CRA found that of the four partners, only B would be able to assign to Serviceco under s. 125(8) all or any portion of the business limit that had been allocated to him by the partnership. In the case of Mr. D, the problem was that although he was a partner of the partnership, he was not a shareholder of Serviceco. The Holdcos for A and C had essentially the same problem: they were partners of the partnership but not shareholders of Serviceco.

Neal Armstrong. Summary of 5 October 2018 APFF Roundtable, Q.5 under s. 125(8).

The bcIMC case will be heard by the Supreme Court of Canada

The Supreme Court has granted leave to bcIMC (which holds and manages investments for the B.C. pension plans and was assessed by CRA for uncollected GST) to appeal the decisions of the B.C. Court of Appeal finding that its immunity as a BC Crown agent was taken away by the reciprocal taxation agreement between B.C. and Canada.

Neal Armstrong. Summary of British Columbia Investment Management Corp. v. Canada (A. G.), 2018 BCCA 47 under Constitution Act, 1867, s. 125.

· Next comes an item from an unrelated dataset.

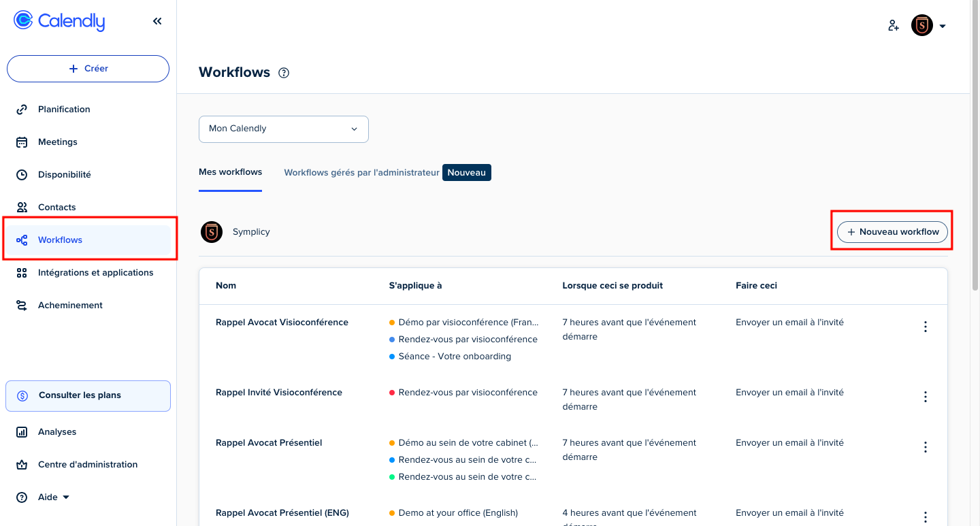
Task: Open Intégrations et applications
Action: click(95, 273)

CRA provides a numerical example showing the reallocation of safe income occurring on the payment of a high-low preferred stock dividend

The 100 common shares of Opco, having an aggregate FMV of $1,000,000 and an aggregate PUC and aggregate ACB to their holders, of $100, are held as to 25% and 25% by two unrelated holding companies (Holdco A and Holdco B) each wholly-owned by Mr. A and Mr. B and as to a further 25% and 25% by two discretionary family trusts for the families of A and B (Trust A and Trust B). The Opco common shares have an aggregate safe income of $400,000 ($100,000 to each shareholder).

Opco now pays a $400 stock dividend (valued at $400,000) of high-low preferred shares so that each shareholder receives 100 preferred shares with a PUC of $100 and a redemption amount of $100,000.

Consequences included the following:

  • By virtue of s. 55(2.3)(b), Opco's safe income that contributed to the capital gain on the 25 common shares of the capital stock of Opco held respectively by Holdco A and Holdco B would be reduced by $100,000.
  • By virtue of s. 52(3)(a)(ii), the 100 high-low preferred shares of each of Holdco A and B (with a FMV of $100,000) will have an ACB of $100,000.
  • Each of Holdco’s 25 common shares (with an FMV of $150,000) will have an ACB of $25 and those 25 shares no longer have any safe income.
  • By virtue of s. 52(3), the safe income of $100,000 contributing to the capital gain on the 25 common shares of the capital stock of Opco held respectively by Holdco A and Holdco B before the payment of the stock dividend is now reflected in the ACB of the 100 high-low preferred shares received as a stock dividend by Holdco A and Holdco B.
  • As for Trust A and Trust B, immediately after the stock dividend, each of them will hold 100 high-low preferred shares having a redemption amount of $100,000 and, by virtue of s. 52(3)(a)(i) and para. (c) of s. 248(1) –amount, an ACB of $100.
  • Opco’s safe income contributing to the capital gain on the 25 common shares held by Trust A and Trust B, respectively, will be reduced by only $100, being the stock dividend received by Trust A and Trust B. However, that safe income amount will be split between the two classes of shares held by Trust A and Trust B based on the unrealized gain on each class – and, as noted, there now is significant unrealized gain on the preferred shares.

Neal Armstrong. Summary of 5 October 2018 APFF Roundtable, Q.4 under s. 55(2.3).

Income Tax Severed Letters 10 October 2018

This morning's release of six severed letters from the Income Tax Rulings Directorate is now available for your viewing.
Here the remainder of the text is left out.